Ruanda desvaloriza tiroteio na fronteira com a RDCongo
18 de junho de 2022Um soldado da República Democrática do Congo (RDCongo) morreu na sexta-feira (17.06), num tiroteio num posto fronteiriço com o Ruanda, num contexto de crescentes tensões ao longo das últimas semanas, devido aos últimos combates entre o exército de Kinshasa e o grupo rebelde Movimento 23 de março (M23).
As tensões entre o Ruanda, que tem uma das mais eficazes forças armadas de África, e a RDCongo, um dos maiores e mais problemáticos países do continente, são antigas, mas acentuaram-se nos últimos meses, com Kinshasa a acusar Kigali de apoiar os rebeldes do M23, desde novembro acusado de realizar ataques contra posições do Exército da RDCongo no Kivu do Norte.
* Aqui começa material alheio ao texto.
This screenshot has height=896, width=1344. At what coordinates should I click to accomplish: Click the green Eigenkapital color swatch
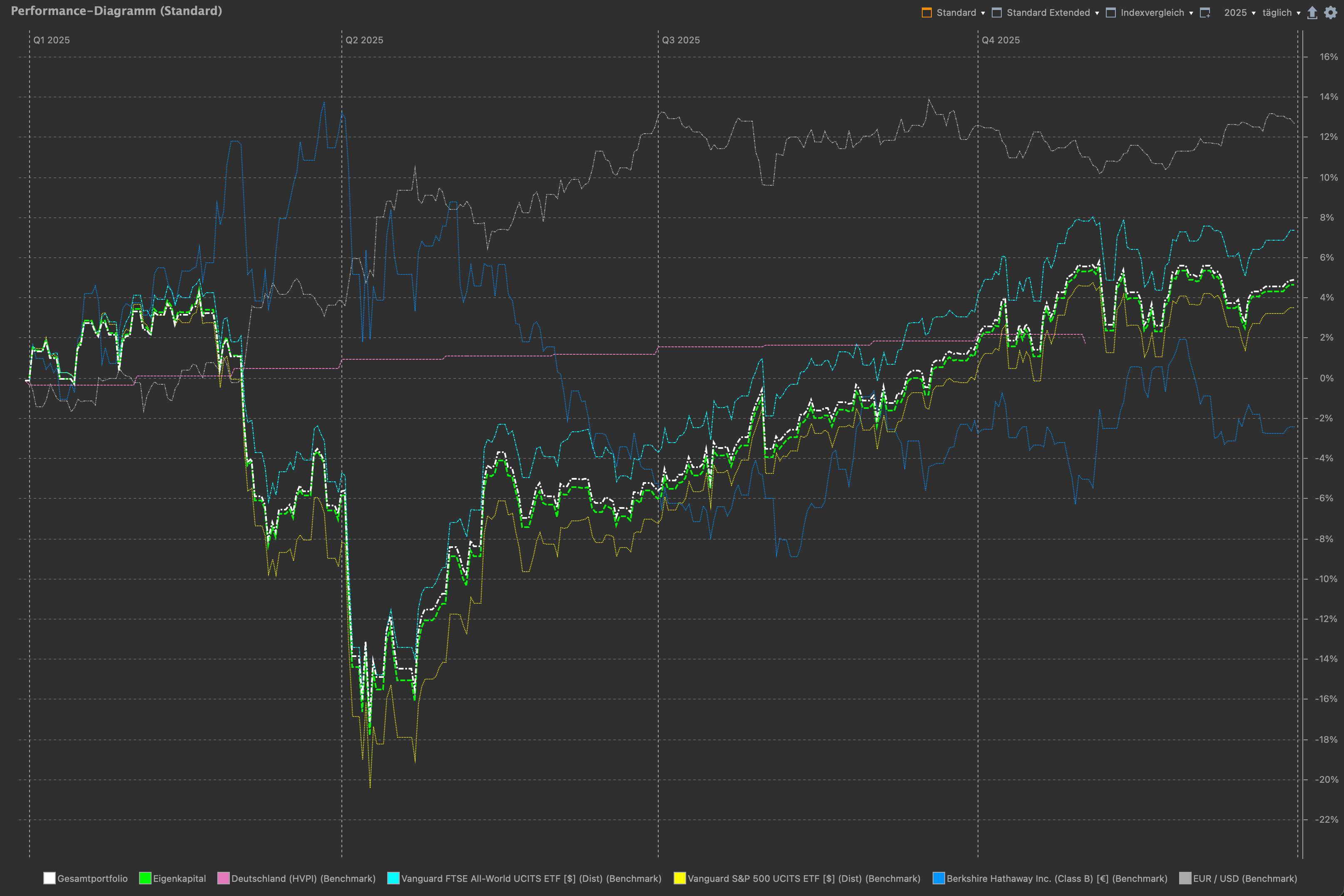coord(145,878)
O soldado, armado com uma AK47, atravessou o posto fronteiriço 'Petite Barrière', no distrito de Rubavu, e abriu fogo contra os seguranças ruandeses e civis na fronteira, ferindo dois polícias ruandeses.
Crise diplómatica
As relações entre a RDCongo e o Ruanda vivem momentos de crise desde a chegada em massa ao leste da RDCongo de hutus ruandeses acusados de terem massacrado os tutsis durante o genocídio do Ruanda de 1994.Após um período de alguma acalmia diplomática, o conflito voltou a intensificar-se no final do mês passado, quando o Governo de Kinshasa convocou o embaixador ruandês para denunciar o suposto apoio do país ao M23.
"Consideramos isto apenas como um incidente. Foi aberta uma investigação por parte do mecanismo de verificação conjunta e o nosso Ministério dos Negócios Estrangeiros já discutiu esta questão com os seus homólogos congoleses", disse a porta-voz do Governo do Ruanda, Yolande Makolo, em declarações ao 'New Times'.
A porta-voz também saudou os apelos do Governo da RDCongo para combater a estigmatização dos ruandeses no país e garantiu que, como membro da Comunidade de Estados da África Oriental, o Ruanda está pronto a desempenhar um papel na força regional convocada pelo Presidente do Quénia, Uhuru Kenyatta, para restaurar a paz no leste da RDCongo.
No entanto, a República Democrática do Congo, não quer o Ruanda numa eventual força regional no seu território e apelou em comunicado nesta sexta-feira (17.06), ao primeiro-ministro britânico, Boris Johnson em vésperas da sua visita à Kigali que vai acolher uma cimeira da Commonwealth, que convença Paul Kagame a terminar a "agressão".
"Os terroristas do M23 [grupo rebelde Movimento 23 de março], apoiados pelo Ruanda, atacaram [segunda-feira a localidade de Bunagana", na fronteira com o Uganda, "e saquearam-na", acusou, mais uma vez, o Governo de Kinshasa num comunicado de imprensa do Ministério das Comunicações e Media.
O comunicado recorda que decorreu na quarta-feira um "Conselho Superior de Defesa" extraordinário, presidido pelo chefe de Estado, Felix Tshisekedi, após o qual a RDCongo decidiu suspender os acordos bilaterais com o Ruanda.
"A segurança continua a deteriorar-se no leste, basicamente porque o Ruanda está a tentar ocupar o nosso país, rico em ouro, coltan [mistura de columbita e tantalita] e cobalto, para seu próprio proveito. É uma guerra económica pelo controle de recursos, travada por gangues terroristas do Ruanda", afirma o Presidente da RDCongo, citado no documento.
Mediação angolana
Angola tem procurado mediar a tensão entre Ruanda e RDCongo, no âmbito de um mandato atribuído a Luanda pela União Africana na recente cimeira realizada em Malabo.
Em 31 de maio, o Presidente angolano, João Lourenço, abordou com o Presidente Tshisekhedi "questões relativas à crescente tensão" entre a RDCongo e o Ruanda, tendo discutido "vários aspetos que podem contribuir para a resolução pacífica do diferendo entre os dois países".
Na terça-feira (14.06), o líder angolano transmitiu ao secretário-geral da ONU, António Guterres, preocupação com a situação na relação entre aqueles dois países, "o que justifica a realização, com urgência, da Cimeira de Luanda, entre o mediador Angola" e os respetivos chefes de Estado.